Ein Haus gibt es im Gamengrund nur ganz am Rand von Tiefensee oder bei Leuenberg, dann kurz vorm letzten See im Norden die in Terrassen angelegte Laubensiedlung für das Wochenende. Die liegt unterhalb des Dorfes Krummenpfahl, scheinbar in einem Talkessel.

Wenn man, egal an welcher Stelle, diesen entrückten Grund wieder verlässt und sich zuvor so ganz woanders wähnte, wird man zum einen seine Tiefe in den Beinen merken, zum anderen oben im Lichte staunen, dass man wirklich hier in Märkisch Oderland über die Felder schaut.

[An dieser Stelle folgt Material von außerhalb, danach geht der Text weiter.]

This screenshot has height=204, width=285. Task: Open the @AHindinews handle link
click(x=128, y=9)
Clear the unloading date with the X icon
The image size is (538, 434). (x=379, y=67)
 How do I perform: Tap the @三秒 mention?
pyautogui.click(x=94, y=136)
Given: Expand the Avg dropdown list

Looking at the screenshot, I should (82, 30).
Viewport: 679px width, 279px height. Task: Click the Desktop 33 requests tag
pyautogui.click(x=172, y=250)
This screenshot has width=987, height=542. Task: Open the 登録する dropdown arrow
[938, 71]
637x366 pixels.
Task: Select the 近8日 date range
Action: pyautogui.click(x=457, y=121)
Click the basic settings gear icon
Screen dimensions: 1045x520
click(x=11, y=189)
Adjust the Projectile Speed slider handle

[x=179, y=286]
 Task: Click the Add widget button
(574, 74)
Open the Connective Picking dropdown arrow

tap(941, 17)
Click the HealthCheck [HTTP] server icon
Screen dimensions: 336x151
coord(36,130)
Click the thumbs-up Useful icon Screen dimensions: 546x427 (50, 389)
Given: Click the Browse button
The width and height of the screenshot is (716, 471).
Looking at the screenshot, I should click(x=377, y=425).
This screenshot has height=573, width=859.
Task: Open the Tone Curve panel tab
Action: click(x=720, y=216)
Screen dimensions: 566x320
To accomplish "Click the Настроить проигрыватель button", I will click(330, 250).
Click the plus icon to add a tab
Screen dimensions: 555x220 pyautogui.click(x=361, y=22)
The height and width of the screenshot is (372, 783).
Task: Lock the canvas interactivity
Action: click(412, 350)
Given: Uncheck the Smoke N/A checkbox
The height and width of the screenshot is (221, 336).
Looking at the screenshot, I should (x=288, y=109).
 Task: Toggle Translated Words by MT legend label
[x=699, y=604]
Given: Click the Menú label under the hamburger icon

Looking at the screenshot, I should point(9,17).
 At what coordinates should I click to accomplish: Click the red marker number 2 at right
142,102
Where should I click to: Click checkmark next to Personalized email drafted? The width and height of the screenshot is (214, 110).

Kurz hinter Strausberg, oder kurz vor Bad Freienwalde.

Grund ohne Namen

Etwas weiter östlich gibt es ein Pendant, das in vielen Belangen weniger eindeutig ist als der Gamengrund und ebenfalls für Schönheit steht und Einsamkeit. Fährt man mit dem Finger über ein Geländemodell, gibt es eine größere Lücke, wo die Fingerkuppe ohne Führung ist und nach dem Anschluss suchen muss. Was am kurmondänen Rand von Bad Freienwalde als Brunnental beginnt, setzt sich leicht nach Westen versetzt als Geländerinne fort, vorbei an Steinbeck, Biesow und Blumenthal, bis es schließlich so nobel im Straussee sein Finale findet, wie das der Gamengrund im Fänger- und im Bötzsee tut. Auf knapp ein Dutzend langgezogene Seen und Pfühle kommt auch dieser namenlose Grund, und auch hier gibt es so manche steile Flanke sowie ein paar versumpfte Ecken, in denen Mysthik wohnt zu jeder Tageszeit.

Rastmöglichkeit nördlich von Gielsdorf

Heidekrug

Die Wälder dazwischen vollbringen an einer Stelle das kleine Kunststück, selbst über die Höhe ein schönes Waldtal anzubieten, wenn auch ein flaches. Nach einem spürbaren Aufstieg aus dem Gamengrund kommt man vorbei an Heidekrug, einem Platz im Wald, der nichts von dem erfüllt, was sein Name an Erwartung weckt. Keine Waldeinkehr ist hier, auch keinerlei Romantik oder Landlust-Szenen, dafür ein gepflegter Wetter-Radar-Turm sowie verfallende Kasernen, zwischen denen man sich gegenseitig mit kleinen Portionen Farbe beschießen kann.

Grenzgrund

Kurz hinter einer urigen Rasthütte, in der dank eines soliden Abzuges manchmal ein schönes Feuer lodern darf, beginnt kaum spürbar und mit weitem Blick durch lichten Wald der Grenzgrund. Seine Waldvielfalt spielt fast in einer Liga mit dem Gamengrund. Ganz langsam bilden sich die Flanken aus und gewinnen nach und nach an Steilheit, und zum Ende gipfelt das Ganze schließlich weglos und fast etwas dramatisch in einem ausgeprägten Seitental des namenlosen Grundes.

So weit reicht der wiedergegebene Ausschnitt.